The MIPS ABI describes a calling-convention for implementing Position-
Independent Code ('PIC'). While the ABI calling convention is well-established,
it has a couple of drawbacks which make it less than ideal for use in an
embedded environment. These are listed below:
1. Because of the way an ABI PIC function determines the address of its
Global Offset Table ('GOT'), it requires its own address to be passed
in register $25 on function entry. The practical consequence of this
requirement is that all functions (in both the PIC libraries
and the executable) have to do indirect calls, i.e. calls through
register $25. This means that all code must be compiled PIC (and pay the size
penalty of PIC code).
2. The GCC compiler/assembler does not do a great job at code generation for
MIPS 'abicalls' code (PIC code). Unnessecary NOP's are being inserted, and the
function prologue always contains the code to compute the GOT address, even
if there were no GOT references within that function.
The first point was particularly troublesome, as it meant that all applications
using a shared library would have to be compiled PIC, which results in
a significant code size increase.
For both of these reasons, we decided that simple modifications to the
calling convention could solve the first problem. While coding the
new calling convention in GCC, we also implemented various optimizations, which
reduced the code expansion of PIC code. The following sections describe the
new MIPS PIC convention, hereafter called "QNX PIC".
B. QNX PIC calling convention on MIPS
The calling convention for PIC code follows the ABI spec for register
assignement, stack layout and parameter passing. However, it differs from
the ABI in the following respects:
1. PIC code should never damage the gp ($28) register.
2. PIC code reserves register s7 ($23) to store the address of its GOT.
All symbol references within that PIC module ("library") are made
through the GOT, and are thus addressed as offsets from s7.
3. Every PIC function which needs to access a symbol from the GOT should
load register s7 at the end of the function prologue, before any GOT symbols
are accessed. The code used to load s7 with the address of the GOT is as
0: lui $s7, %gothi
addiu $s7, $s7, %gotlo
add $s7, $s7, $ra
The %gothi / %gotlo pair are special relocations output by the assembler.
Since the above code implicitely destroys $ra and $s7, they must be saved
in the function prologue prior to the loading of the GOT.
4. All function calls from a PIC function have to be indirect calls, done
through a register. However, this does not have to be $25 as in ABI PIC
la $t3, printf
Note that the notation "printf@got" simply means "offset of address
entry for printf in GOT".
5. All global data references also have to be done through the got, i.e.:
With the changes above, QNX PIC code is truly relocatable, and does not
require the calling code to be compiled PIC. Thus, the non-library code
(the "executables") can be normally-compiled MIPS objects.

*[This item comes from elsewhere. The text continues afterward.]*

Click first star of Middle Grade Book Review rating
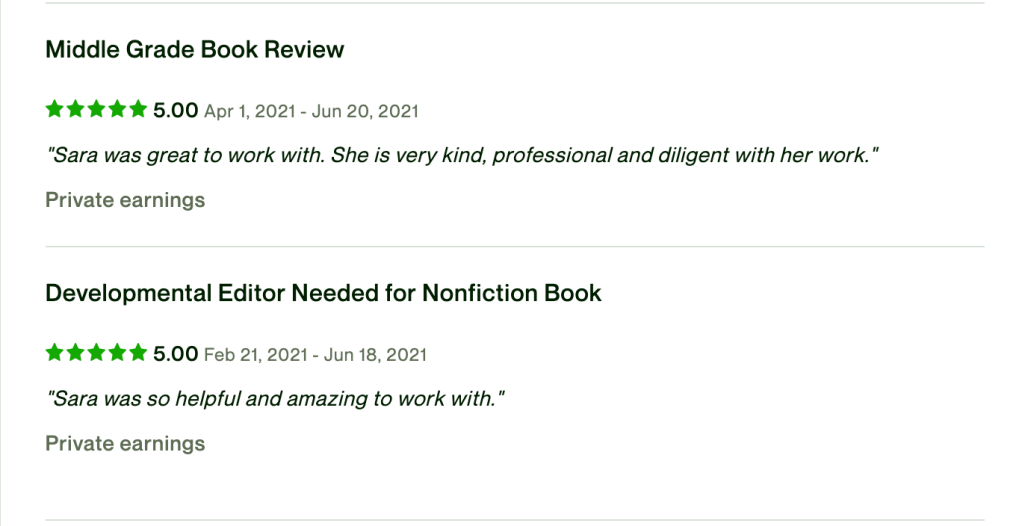The width and height of the screenshot is (1022, 526). pos(54,109)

In order for the executable and the library to share global data, we
must define a new copy relocation type. This is similar to what is
already defined in the X86 and PPC ABIs. The new relocation is defined
#define R_MIPS_QNX_COPY 126
An R_MIPS_QNX_COPY relocation is emitted by the linker whenever a data symbol
defined in a shared library is used in an executable. It results in space
being allocated for this symbol in the executable's bss. At process startup,
the dynamic linker copies the data from the library to the process, and
ensures that all library code points to the executable's copy of the
D. Calling library functions from the main executable
Calling functions in the library from non-PIC code (i.e. from the main
executable) must be done through stubs. These are generated automatically
by the linker for any function that is located in a shared library
and is called by the main executable. The stub's purpose is to load that
function's address from the executable's GOT, and then jump to the
function. For example, if the executable calls printf(), then the following
stub will be generated (and the executable will actually call this stub
instead of directly calling printf):
lw $25, printf@got($gp)
E. Toolchain modifications
In order to implement QNX PIC code generation, the following modifications
to the toolchain were needed:
Modify cc1 so that, when the -mqnxpic option is passed, it generates
code which follows the above calling convention. Note that the code
to compute the GOT address in the function prologue
is generated by the assembler. The compiler
outputs the ".cpload" pseudo-op, which the assembler expands.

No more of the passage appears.